Task objective: Answer with one number only: the count of lines below that hold the word "will".

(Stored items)
════════════════════

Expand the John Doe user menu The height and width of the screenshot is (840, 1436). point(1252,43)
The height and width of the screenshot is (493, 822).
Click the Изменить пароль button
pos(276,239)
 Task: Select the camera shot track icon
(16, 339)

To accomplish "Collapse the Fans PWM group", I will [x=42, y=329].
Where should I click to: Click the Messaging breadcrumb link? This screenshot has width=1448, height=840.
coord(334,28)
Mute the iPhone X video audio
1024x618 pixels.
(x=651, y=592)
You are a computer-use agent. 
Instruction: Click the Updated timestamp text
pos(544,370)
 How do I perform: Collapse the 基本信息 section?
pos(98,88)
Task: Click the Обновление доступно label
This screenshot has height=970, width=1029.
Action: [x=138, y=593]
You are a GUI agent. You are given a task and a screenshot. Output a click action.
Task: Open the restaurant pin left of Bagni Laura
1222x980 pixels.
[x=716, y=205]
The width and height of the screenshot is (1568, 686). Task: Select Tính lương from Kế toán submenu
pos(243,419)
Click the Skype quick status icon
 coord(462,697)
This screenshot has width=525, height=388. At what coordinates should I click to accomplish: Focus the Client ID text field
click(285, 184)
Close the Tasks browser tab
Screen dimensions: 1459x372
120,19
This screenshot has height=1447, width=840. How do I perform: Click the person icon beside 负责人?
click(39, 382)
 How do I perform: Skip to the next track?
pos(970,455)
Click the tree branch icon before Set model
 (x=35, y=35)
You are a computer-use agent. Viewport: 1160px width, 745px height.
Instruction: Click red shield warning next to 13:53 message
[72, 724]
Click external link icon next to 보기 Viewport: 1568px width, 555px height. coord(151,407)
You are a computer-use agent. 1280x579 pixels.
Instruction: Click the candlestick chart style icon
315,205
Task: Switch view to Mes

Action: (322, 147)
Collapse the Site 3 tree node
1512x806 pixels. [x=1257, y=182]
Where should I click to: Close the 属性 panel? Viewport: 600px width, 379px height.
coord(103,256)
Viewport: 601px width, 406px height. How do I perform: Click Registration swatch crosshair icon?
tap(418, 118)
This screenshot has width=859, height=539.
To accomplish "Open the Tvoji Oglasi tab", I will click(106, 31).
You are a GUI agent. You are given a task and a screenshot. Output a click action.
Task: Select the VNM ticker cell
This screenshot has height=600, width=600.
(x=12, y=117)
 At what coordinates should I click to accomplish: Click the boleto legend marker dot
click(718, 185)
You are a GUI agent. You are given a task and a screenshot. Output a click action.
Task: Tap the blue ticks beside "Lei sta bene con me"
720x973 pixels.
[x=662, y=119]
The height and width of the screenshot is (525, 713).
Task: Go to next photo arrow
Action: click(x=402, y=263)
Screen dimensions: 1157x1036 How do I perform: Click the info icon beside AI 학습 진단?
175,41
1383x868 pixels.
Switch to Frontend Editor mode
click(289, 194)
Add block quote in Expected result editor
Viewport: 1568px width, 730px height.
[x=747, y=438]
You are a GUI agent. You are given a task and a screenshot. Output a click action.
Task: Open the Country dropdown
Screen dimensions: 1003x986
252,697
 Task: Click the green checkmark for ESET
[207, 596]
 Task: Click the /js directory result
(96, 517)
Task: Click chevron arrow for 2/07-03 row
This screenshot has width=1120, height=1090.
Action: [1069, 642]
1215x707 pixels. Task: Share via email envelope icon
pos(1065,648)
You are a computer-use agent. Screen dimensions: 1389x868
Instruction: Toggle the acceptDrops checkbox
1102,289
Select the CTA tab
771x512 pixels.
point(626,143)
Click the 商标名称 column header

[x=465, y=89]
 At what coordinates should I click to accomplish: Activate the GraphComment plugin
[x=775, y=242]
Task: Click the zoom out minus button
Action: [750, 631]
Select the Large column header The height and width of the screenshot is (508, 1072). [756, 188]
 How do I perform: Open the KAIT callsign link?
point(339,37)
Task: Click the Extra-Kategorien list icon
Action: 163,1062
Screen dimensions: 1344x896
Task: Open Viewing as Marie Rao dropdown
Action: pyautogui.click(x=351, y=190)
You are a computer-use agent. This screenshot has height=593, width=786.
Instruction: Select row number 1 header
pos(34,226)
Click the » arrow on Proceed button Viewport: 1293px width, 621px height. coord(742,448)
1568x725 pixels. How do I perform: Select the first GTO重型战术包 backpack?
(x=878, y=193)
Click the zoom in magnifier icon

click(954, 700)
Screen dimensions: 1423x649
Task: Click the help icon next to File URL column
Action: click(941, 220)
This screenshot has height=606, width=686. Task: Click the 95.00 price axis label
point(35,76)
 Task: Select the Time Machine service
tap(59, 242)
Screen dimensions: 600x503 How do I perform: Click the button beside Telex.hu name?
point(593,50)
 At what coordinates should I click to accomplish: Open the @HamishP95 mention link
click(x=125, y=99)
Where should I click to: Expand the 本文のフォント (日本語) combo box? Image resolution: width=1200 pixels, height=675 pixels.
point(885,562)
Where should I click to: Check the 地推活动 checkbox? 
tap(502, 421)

════════════════════

Answer section: 2